In der Türkei sorgt ein Gesetzesentwurf derzeit für internationale Kritik: So hat die nationalistische Partei Hüda Par, die mit ihren vier Abgeordneten die Regierung unterstützt, einen Gesetzesantrag eingebracht, der Grundrechte von LGBTI-Personen massiv beschneiden würde. Das Gesetz ist Teil eines breiteren Vorgehens gegen Meinungsfreiheit und demokratische Grundrechte im Land.
LGBTI-Inhalte sollen kriminalisiert werden
Der Entwurf mit dem Titel „Gesetz zur Änderung des Türkischen Strafgesetzbuches und einiger anderer Gesetze“ sieht die Einführung einer Reihe neuer Straftatbestände vor.

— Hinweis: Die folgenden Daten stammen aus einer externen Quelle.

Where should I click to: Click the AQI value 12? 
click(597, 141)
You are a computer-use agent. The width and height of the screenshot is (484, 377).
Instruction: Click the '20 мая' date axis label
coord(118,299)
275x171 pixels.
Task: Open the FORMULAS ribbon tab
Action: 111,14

Ein zentrales Anliegen ist dabei ein Verbot von „LGBTI-Propaganda“. Wer „sexuelle Beziehungen oder Verhaltensweisen zwischen Personen gleichen biologischen Geschlechts“ in irgendeiner Form fördert, verbreitet oder positiv darstellt, dem drohen bis zu fünf Jahre Haft. Bei Nutzung von Medien oder digitalen Plattformen kann sich die Strafe noch erhöhen.
Auch andere Regelungen in dem Entwurf stoßen auf Kritik: So soll künftig Geschlechtsverkehr in der Öffentlichkeit mit zwei bis acht Jahren Haft bestraft werden, bei gleichgeschlechtlichen Paaren verdoppelt sich die Strafe auf bis zu 16 Jahre. Öffentliche „Unanständigkeiten” sollen ebenfalls härter geahndet werden, insbesondere wenn sie von gleichgeschlechtlichen Personen ausgehen.
Trans Personen besonders betroffen
Ein weiterer Bestandteil des Gesetzes betrifft trans Menschen: Künftig soll es strafbar sein, das bei Geburt zugewiesene Geschlecht beim Eingehen einer Ehe nicht offenzulegen. Wer gegen diese Vorgabe verstößt, dem droht eine Haftstrafe von bis zu drei Jahren wegen „Erschleichung einer Ehe“.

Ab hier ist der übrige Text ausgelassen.